Collected data
☆ ☆ ☆ ☆ ☆ ☆ ☆
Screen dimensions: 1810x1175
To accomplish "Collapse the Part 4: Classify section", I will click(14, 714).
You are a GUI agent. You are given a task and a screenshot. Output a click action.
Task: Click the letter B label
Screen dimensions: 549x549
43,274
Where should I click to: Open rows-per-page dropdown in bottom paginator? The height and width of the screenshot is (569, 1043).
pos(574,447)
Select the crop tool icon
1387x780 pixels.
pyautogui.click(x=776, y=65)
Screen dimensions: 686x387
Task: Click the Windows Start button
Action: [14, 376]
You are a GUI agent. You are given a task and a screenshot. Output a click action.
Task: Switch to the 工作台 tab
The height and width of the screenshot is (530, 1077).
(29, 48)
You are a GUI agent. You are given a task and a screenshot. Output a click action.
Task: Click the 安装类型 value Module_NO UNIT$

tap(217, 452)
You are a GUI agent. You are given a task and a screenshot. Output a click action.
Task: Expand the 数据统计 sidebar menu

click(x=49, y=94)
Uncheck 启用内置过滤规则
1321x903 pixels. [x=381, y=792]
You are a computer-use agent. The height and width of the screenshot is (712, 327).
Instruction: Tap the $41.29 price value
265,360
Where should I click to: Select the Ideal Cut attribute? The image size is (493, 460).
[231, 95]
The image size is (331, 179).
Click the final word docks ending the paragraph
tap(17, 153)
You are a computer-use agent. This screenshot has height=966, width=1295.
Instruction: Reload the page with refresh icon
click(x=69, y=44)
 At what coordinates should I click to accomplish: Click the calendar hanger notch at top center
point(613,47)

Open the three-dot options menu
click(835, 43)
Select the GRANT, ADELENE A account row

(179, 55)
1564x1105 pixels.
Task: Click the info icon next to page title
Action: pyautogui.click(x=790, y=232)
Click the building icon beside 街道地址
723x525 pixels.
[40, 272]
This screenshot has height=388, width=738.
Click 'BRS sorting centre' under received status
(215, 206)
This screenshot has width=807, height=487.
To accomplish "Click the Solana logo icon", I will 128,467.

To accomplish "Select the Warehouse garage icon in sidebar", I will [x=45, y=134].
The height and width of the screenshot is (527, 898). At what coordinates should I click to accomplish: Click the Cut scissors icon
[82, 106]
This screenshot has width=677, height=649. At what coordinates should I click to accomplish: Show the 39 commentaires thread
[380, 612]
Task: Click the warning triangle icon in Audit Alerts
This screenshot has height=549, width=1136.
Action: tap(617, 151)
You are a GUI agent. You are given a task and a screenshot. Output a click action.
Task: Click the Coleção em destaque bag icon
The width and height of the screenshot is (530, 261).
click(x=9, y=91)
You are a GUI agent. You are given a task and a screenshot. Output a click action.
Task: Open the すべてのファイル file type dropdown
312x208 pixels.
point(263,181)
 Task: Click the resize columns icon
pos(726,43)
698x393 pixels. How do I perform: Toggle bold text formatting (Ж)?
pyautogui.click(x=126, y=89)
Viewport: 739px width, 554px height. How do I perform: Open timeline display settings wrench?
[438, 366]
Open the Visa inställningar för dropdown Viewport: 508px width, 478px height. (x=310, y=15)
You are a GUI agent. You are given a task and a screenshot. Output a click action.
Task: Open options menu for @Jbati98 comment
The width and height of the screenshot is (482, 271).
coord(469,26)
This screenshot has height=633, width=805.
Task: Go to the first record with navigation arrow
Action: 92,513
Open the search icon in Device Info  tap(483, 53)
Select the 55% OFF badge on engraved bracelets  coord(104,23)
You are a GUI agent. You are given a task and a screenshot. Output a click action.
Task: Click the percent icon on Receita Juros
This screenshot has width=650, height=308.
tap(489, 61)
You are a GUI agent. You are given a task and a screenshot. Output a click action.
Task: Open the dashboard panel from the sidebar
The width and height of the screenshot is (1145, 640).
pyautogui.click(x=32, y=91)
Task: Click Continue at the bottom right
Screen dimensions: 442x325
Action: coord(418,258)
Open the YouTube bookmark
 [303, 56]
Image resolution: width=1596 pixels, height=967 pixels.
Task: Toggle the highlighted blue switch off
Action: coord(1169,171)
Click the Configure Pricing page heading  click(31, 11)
☆ ☆ ☆ ☆ ☆ ☆ ☆
▶ [Aim] In the rows above, find every line that contains the string "with" and copy each of those lines.

▶ [Response for this exercise]
Instruction: Reload the page with refresh icon
Task: Go to the first record with navigation arrow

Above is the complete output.